BREACH RISK Greater at Larger HOSPITALs And Those with Major Teaching Mission
The risk of data breaches at U.S. hospitals is associated with larger facilities and hospitals that have a major teaching mission, according to a study published online today by JAMA Internal Medicine.
More than 30 hospitals in the study each experienced data breaches at least twice since 2009. At one of those facilities, the data of more than 4 million individuals was compromised.
“Data breaches negatively impact patients and cause damage to the victim hospital. To understand the risk of data breaches is the first step to manage it,” says lead author Ge Bai, an assistant professor at the Johns Hopkins Carey Business School in Baltimore. Her expertise is in accounting and governance issues in the health care industry.
A data breach is defined in the study as “an impermissible use or disclosure that compromises the security or privacy of the protected health information and is commonly caused by a malicious or criminal attack, system glitch, or human error.” It could be a breach of electronic or paper records.
Bai (right) and two co-authors examined the federal Department of Health and Human Services’ statistics on data breaches reported by various health care providers from late 2009 through 2016. They found that 216 hospitals reported a total of 257 breaches during that period – 33 of those hospitals (or 15 percent) were breached at least twice, and more than a third of them are major teaching hospitals.
Two hospitals in New York State, Montefiore Medical Center and the University of Rochester Medical Center and Affiliates, were breached four times each, while four other facilities around the United States each experienced three data breaches.
At each of 24 of the 216 breached hospitals, the violations exposed the information of at least 20,000 individuals. More than 60,000 individuals were affected at each of six hospitals, with Advocate Health and Hospitals Corporation in Illinois reporting a total of 4,031,767 affected by two breaches.
The researchers also looked at hospitals that reported no data breaches. Comparing these findings with the information from the compromised hospitals, Bai and her colleagues noted that the breached facilities were larger (262 median number of beds versus 134 for the non-breached) and more likely to be major teaching facilities (37 percent versus 9 percent of the non-breached hospitals).

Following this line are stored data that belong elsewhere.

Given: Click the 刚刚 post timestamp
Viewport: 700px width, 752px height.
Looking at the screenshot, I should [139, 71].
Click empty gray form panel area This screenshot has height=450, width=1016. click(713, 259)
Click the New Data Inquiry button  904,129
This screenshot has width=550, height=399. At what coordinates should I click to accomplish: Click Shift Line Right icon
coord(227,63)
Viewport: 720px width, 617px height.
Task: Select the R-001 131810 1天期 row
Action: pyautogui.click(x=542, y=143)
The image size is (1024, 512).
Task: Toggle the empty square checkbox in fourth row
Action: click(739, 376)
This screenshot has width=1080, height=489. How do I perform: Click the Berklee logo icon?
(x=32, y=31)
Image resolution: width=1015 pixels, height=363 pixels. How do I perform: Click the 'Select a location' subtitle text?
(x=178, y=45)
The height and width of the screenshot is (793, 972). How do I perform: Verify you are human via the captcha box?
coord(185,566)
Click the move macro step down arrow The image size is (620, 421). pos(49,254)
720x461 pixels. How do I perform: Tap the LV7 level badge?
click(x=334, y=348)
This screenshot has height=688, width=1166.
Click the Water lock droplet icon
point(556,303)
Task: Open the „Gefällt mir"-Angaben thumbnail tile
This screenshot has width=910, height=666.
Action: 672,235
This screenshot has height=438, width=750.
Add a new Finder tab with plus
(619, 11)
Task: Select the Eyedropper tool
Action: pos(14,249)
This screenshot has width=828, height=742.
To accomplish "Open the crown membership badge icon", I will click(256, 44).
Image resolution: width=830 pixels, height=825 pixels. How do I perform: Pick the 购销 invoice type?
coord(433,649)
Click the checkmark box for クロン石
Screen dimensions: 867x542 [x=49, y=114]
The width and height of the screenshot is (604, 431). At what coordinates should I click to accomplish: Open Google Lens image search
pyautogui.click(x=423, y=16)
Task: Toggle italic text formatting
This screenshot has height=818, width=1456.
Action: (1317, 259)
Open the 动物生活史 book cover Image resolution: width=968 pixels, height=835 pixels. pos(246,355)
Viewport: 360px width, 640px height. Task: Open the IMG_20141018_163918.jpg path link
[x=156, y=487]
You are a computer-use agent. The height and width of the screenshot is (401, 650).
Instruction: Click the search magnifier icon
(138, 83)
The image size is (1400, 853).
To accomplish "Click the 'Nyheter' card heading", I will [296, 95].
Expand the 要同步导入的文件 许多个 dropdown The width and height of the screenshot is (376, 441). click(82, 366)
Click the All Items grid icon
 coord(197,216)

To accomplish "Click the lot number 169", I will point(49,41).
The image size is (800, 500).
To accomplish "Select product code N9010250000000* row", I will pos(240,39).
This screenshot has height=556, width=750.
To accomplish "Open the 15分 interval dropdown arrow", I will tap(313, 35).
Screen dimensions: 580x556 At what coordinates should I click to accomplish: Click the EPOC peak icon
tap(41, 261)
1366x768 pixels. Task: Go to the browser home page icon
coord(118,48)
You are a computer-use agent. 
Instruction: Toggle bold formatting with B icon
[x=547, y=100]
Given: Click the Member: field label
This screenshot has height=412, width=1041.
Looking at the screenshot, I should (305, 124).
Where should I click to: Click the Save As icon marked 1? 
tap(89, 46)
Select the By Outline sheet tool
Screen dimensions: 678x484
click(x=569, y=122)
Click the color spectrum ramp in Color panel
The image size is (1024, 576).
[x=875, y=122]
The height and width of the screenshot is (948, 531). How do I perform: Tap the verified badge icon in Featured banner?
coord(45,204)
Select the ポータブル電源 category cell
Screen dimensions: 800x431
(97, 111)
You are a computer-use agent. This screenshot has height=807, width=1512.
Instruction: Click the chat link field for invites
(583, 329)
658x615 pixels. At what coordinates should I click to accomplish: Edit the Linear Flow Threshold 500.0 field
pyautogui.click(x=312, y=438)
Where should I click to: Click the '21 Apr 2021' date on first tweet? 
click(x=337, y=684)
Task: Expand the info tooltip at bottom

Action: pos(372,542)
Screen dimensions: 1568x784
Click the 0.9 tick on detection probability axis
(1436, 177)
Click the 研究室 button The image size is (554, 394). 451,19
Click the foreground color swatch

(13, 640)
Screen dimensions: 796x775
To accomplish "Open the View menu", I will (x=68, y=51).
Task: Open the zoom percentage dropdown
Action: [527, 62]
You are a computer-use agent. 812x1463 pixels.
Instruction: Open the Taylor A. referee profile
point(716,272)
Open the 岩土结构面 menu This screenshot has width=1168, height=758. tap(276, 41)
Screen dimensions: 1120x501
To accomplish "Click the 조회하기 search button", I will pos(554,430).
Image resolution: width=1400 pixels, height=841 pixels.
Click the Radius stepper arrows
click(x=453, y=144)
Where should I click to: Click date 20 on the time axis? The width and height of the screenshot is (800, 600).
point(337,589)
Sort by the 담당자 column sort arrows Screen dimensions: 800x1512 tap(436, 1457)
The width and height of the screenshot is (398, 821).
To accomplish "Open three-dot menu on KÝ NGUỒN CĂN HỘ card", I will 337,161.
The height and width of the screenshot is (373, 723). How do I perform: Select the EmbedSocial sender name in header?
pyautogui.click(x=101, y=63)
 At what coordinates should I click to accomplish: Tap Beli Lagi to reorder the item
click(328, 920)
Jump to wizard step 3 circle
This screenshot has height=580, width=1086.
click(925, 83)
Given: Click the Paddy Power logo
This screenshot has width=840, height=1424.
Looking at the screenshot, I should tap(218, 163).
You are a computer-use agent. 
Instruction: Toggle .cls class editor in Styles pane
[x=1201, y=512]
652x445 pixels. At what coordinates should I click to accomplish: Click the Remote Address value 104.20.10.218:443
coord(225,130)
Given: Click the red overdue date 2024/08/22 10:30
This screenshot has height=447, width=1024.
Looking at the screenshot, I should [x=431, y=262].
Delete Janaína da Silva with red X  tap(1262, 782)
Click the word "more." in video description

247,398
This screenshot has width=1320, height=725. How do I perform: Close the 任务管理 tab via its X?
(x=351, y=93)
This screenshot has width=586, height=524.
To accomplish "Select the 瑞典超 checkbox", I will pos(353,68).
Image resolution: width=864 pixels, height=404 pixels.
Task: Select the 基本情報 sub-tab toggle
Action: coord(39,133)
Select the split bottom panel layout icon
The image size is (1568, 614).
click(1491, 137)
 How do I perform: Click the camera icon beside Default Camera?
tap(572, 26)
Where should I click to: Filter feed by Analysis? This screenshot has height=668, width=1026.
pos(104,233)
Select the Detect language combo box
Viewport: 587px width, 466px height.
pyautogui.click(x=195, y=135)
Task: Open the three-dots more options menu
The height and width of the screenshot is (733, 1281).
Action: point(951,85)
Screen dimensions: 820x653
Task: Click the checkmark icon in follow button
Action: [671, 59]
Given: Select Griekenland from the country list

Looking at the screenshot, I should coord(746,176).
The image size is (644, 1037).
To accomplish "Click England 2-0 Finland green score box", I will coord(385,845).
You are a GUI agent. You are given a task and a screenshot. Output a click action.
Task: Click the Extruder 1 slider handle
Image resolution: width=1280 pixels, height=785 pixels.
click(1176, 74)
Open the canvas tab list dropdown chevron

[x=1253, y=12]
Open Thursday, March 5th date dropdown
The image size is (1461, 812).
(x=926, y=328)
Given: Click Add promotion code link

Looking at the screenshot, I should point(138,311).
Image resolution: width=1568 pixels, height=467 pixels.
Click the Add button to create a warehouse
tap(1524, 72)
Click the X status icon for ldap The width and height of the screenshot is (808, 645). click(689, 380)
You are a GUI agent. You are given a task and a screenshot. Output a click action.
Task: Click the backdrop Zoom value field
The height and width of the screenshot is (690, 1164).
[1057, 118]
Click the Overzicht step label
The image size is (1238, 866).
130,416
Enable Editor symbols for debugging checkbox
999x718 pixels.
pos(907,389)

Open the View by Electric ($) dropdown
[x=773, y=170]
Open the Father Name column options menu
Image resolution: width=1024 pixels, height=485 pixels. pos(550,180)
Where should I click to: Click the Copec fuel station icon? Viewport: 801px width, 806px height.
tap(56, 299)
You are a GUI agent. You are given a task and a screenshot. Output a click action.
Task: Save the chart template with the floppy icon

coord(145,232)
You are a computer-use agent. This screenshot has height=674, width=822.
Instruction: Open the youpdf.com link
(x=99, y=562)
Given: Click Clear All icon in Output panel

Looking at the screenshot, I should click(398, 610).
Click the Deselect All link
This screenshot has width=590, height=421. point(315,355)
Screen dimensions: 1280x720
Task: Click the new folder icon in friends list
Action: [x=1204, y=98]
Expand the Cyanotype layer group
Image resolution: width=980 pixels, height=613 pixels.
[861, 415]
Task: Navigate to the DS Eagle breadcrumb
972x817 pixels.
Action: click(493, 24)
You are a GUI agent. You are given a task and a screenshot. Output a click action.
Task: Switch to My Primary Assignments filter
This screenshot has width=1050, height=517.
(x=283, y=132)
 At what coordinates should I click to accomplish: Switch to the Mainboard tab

"It is very challenging for hospitals to eliminate data breaches, since data access and sharing are crucial to improve the quality of care and advance research and education,” says Bai. “More research is needed to identify effective and evidence-based data security practices to guide hospitals’ risk management efforts.”
The study by Bai of Johns Hopkins, Associate Professor John (Xuefeng) Jiang of Michigan State University, and Assistant Professor Renee Flasher of Ball State University is titled “Hospital Risk of Data Breaches.” Besides being currently available online at JAMA Internal Medicine, it will appear in the print version of the journal in June 2017.